Retrouvez Frédéric Brébant chaque lundi matin, de 9 à 10 heures, dans l’émission de Jean-Pierre Hautier, sur la Première (RTBF radio).

Lorsque Jean Cocteau a dit un jour  » La mode, c’est ce qui se démode « , a-t-il voulu affirmer que la mode incarnait, par définition, un phénomène sans cesse dépassé ou présageait-il déjà de cette belle ironie qui consiste à porter aujourd’hui des vêtements chronologiquement démodés pour être précisément dans le coup? Vous me suivez?

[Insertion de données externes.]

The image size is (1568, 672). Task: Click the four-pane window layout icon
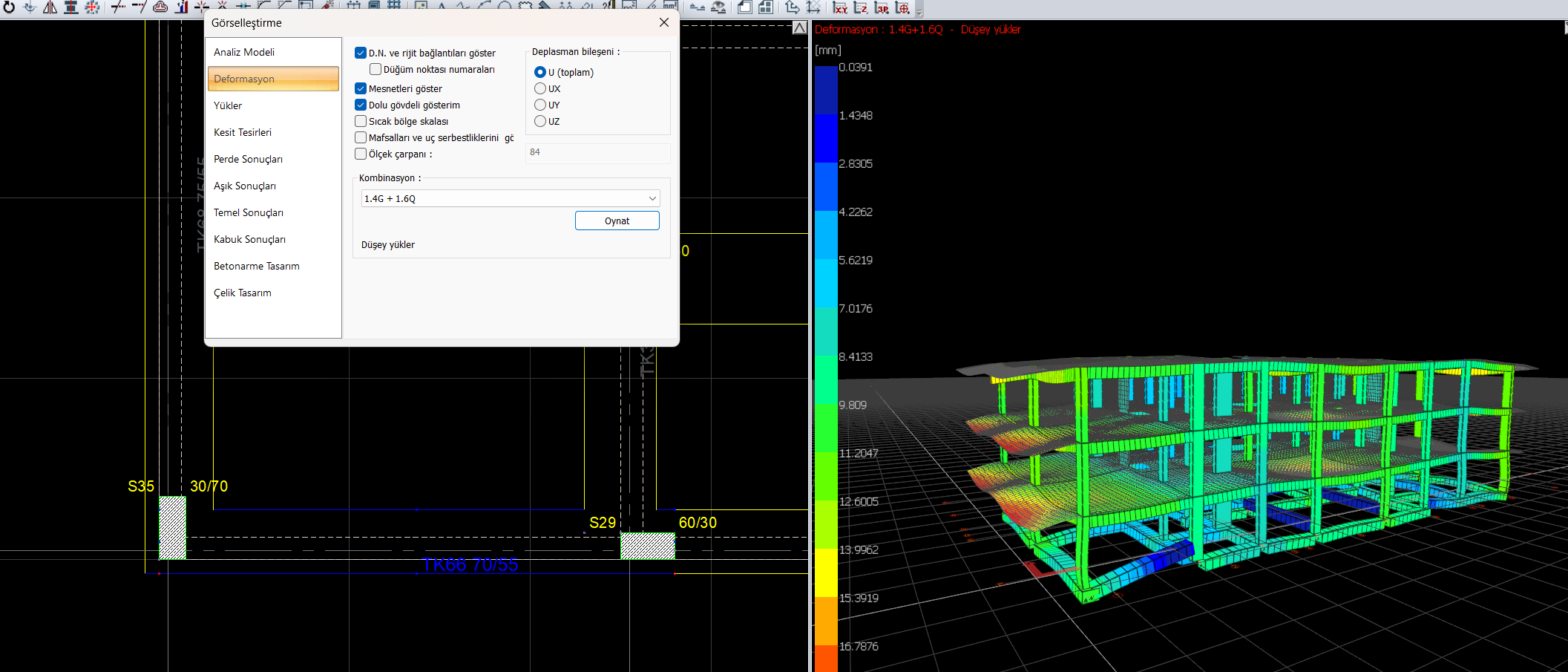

Car la tendance la plus pointue dans la mode actuelle veut que l’on arbore, en effet, des tenues griffées, anciennes mais intactes pour s’imposer désormais sur la vague de l’air du temps. Par exemple, une robe Chanel des années 30, un manteau Christian Dior de l’époque new-look ou un costume Yves Saint Laurent de la période post-hippie. C’est le triomphe du  » vintage « , un nom barbare d’origine anglaise que l’on pourrait aisément traduire par millésime ou, mieux, grand cru. La comparaison avec le vin est évidemment tentante et imagée. Comme certains bordeaux délicats et autres nobles bourgognes qui bonifient avec le temps, les créations vestimentaires des maisons prestigieuses prennent désormais de la valeur avec le nombre des années, surtout si elles n’ont pas été portées et qu’elles affichent toujours la fameuse étiquette, gage de leur authenticité. Heureux les conservateurs, car le royaume des envieux est à eux! Le serpent de la mode se mord donc la queue et reconnaît, de cette manière, son désir brûlant de s’autoproclamer art à part entière. Evidemment, la spéculation entre dans la danse festive et les fashion victims en redemandent, d’autant plus que les stars du cinéma et de la chanson jouent le jeu de cette passion nostalgique dans les soirées mondaines. Désormais, on s’exhibe  » vintage  » pour être branché et des boutiques huppées se spécialisent sans rougir dans ce nouveau créneau porteur. Que les fauchés se rassurent, il n’est jamais trop tard pour prendre le train en marche. Qui vous dit d’ailleurs que votre arrière-grand-tante ne cache pas une vieille (mais belle) robe Givenchy dans l’une de ses malles poussiéreuses? Finalement, c’est un petit peu comme le Lotto : c’est facile, c’est pas cher et ça peut rapporter gros. Et, en plus, c’est  » tendance « . Rose Bertin qui fut en son temps la  » styliste  » fétiche de la reine Marie-Antoinette, ne me contredira pas :  » Il n’y a de nouveau que ce qui est oublié « , affirmait-elle alors d’une voix sans doute peu tranchante. Ses mots n’ont pas pris une ride.